--- Begin ---
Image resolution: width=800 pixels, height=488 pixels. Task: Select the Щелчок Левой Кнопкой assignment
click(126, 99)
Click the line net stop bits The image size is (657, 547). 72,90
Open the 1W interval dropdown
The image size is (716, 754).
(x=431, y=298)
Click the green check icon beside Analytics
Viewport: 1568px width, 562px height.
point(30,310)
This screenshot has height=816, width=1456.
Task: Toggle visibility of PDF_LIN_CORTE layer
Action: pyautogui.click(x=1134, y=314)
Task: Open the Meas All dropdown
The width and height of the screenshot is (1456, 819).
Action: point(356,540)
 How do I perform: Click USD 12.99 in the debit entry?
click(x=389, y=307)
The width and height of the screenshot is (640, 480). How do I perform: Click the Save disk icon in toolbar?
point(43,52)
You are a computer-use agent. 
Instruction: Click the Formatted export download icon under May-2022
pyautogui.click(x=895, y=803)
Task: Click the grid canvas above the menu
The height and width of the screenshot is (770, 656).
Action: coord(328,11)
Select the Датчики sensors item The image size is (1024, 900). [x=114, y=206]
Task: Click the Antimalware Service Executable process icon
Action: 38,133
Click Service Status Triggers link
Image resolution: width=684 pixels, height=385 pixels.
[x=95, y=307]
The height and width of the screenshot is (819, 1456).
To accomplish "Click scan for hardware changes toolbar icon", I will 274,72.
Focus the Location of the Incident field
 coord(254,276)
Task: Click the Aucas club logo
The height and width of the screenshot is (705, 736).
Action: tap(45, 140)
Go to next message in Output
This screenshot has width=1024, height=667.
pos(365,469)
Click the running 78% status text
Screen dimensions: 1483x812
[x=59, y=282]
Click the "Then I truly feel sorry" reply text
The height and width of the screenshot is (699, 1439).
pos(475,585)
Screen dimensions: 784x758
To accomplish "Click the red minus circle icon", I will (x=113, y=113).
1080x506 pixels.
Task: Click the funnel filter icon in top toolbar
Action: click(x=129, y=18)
--- End ---
→ Task statement:
Reproduce the listing lines verbatim, starting at the line that contains "Task: Click the Aucas club logo" and ending with the last line of the listing.

→ The response:
Task: Click the Aucas club logo
The height and width of the screenshot is (705, 736).
Action: tap(45, 140)
Go to next message in Output
This screenshot has width=1024, height=667.
pos(365,469)
Click the running 78% status text
Screen dimensions: 1483x812
[x=59, y=282]
Click the "Then I truly feel sorry" reply text
The height and width of the screenshot is (699, 1439).
pos(475,585)
Screen dimensions: 784x758
To accomplish "Click the red minus circle icon", I will (x=113, y=113).
1080x506 pixels.
Task: Click the funnel filter icon in top toolbar
Action: click(x=129, y=18)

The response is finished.